>> BEGIN Dataset records

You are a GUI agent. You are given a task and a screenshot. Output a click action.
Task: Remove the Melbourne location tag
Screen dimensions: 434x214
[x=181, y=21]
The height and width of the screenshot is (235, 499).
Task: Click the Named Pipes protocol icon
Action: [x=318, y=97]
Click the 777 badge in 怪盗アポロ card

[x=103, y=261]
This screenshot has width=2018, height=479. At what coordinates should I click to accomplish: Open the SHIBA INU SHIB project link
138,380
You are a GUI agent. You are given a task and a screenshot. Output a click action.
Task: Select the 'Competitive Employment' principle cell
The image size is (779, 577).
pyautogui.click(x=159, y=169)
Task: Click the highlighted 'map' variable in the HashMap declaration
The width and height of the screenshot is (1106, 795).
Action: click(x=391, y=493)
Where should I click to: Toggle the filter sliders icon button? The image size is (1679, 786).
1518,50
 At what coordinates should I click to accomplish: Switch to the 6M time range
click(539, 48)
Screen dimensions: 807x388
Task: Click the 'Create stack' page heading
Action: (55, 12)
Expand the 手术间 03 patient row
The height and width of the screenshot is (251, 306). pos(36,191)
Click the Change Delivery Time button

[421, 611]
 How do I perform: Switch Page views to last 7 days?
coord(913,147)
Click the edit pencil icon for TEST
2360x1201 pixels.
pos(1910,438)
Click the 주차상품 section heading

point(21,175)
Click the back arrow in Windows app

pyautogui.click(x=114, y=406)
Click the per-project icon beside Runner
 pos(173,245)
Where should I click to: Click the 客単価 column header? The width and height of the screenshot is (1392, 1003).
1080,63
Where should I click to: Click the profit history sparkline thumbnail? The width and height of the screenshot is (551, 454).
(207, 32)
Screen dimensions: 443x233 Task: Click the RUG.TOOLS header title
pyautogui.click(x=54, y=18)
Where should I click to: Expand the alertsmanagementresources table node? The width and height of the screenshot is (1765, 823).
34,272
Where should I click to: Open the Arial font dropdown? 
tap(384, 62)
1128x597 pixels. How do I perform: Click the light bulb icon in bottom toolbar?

>> END Dataset records

> _Problem_
Express every non-blank line of the data above as a JSON list of strings, one string per line, in order.

> _Result_
[
  "You are a GUI agent. You are given a task and a screenshot. Output a click action.",
  "Task: Remove the Melbourne location tag",
  "Screen dimensions: 434x214",
  "[x=181, y=21]",
  "The height and width of the screenshot is (235, 499).",
  "Task: Click the Named Pipes protocol icon",
  "Action: [x=318, y=97]",
  "Click the 777 badge in 怪盗アポロ card",
  "[x=103, y=261]",
  "This screenshot has width=2018, height=479. At what coordinates should I click to accomplish: Open the SHIBA INU SHIB project link",
  "138,380",
  "You are a GUI agent. You are given a task and a screenshot. Output a click action.",
  "Task: Select the 'Competitive Employment' principle cell",
  "The image size is (779, 577).",
  "pyautogui.click(x=159, y=169)",
  "Task: Click the highlighted 'map' variable in the HashMap declaration",
  "The width and height of the screenshot is (1106, 795).",
  "Action: click(x=391, y=493)",
  "Where should I click to: Toggle the filter sliders icon button? The image size is (1679, 786).",
  "1518,50",
  " At what coordinates should I click to accomplish: Switch to the 6M time range",
  "click(539, 48)",
  "Screen dimensions: 807x388",
  "Task: Click the 'Create stack' page heading",
  "Action: (55, 12)",
  "Expand the 手术间 03 patient row",
  "The height and width of the screenshot is (251, 306). pos(36,191)",
  "Click the Change Delivery Time button",
  "[421, 611]",
  " How do I perform: Switch Page views to last 7 days?",
  "coord(913,147)",
  "Click the edit pencil icon for TEST",
  "2360x1201 pixels.",
  "pos(1910,438)",
  "Click the 주차상품 section heading",
  "point(21,175)",
  "Click the back arrow in Windows app",
  "pyautogui.click(x=114, y=406)",
  "Click the per-project icon beside Runner",
  " pos(173,245)",
  "Where should I click to: Click the 客単価 column header? The width and height of the screenshot is (1392, 1003).",
  "1080,63",
  "Where should I click to: Click the profit history sparkline thumbnail? The width and height of the screenshot is (551, 454).",
  "(207, 32)",
  "Screen dimensions: 443x233 Task: Click the RUG.TOOLS header title",
  "pyautogui.click(x=54, y=18)",
  "Where should I click to: Expand the alertsmanagementresources table node? The width and height of the screenshot is (1765, 823).",
  "34,272",
  "Where should I click to: Open the Arial font dropdown? ",
  "tap(384, 62)",
  "1128x597 pixels. How do I perform: Click the light bulb icon in bottom toolbar?"
]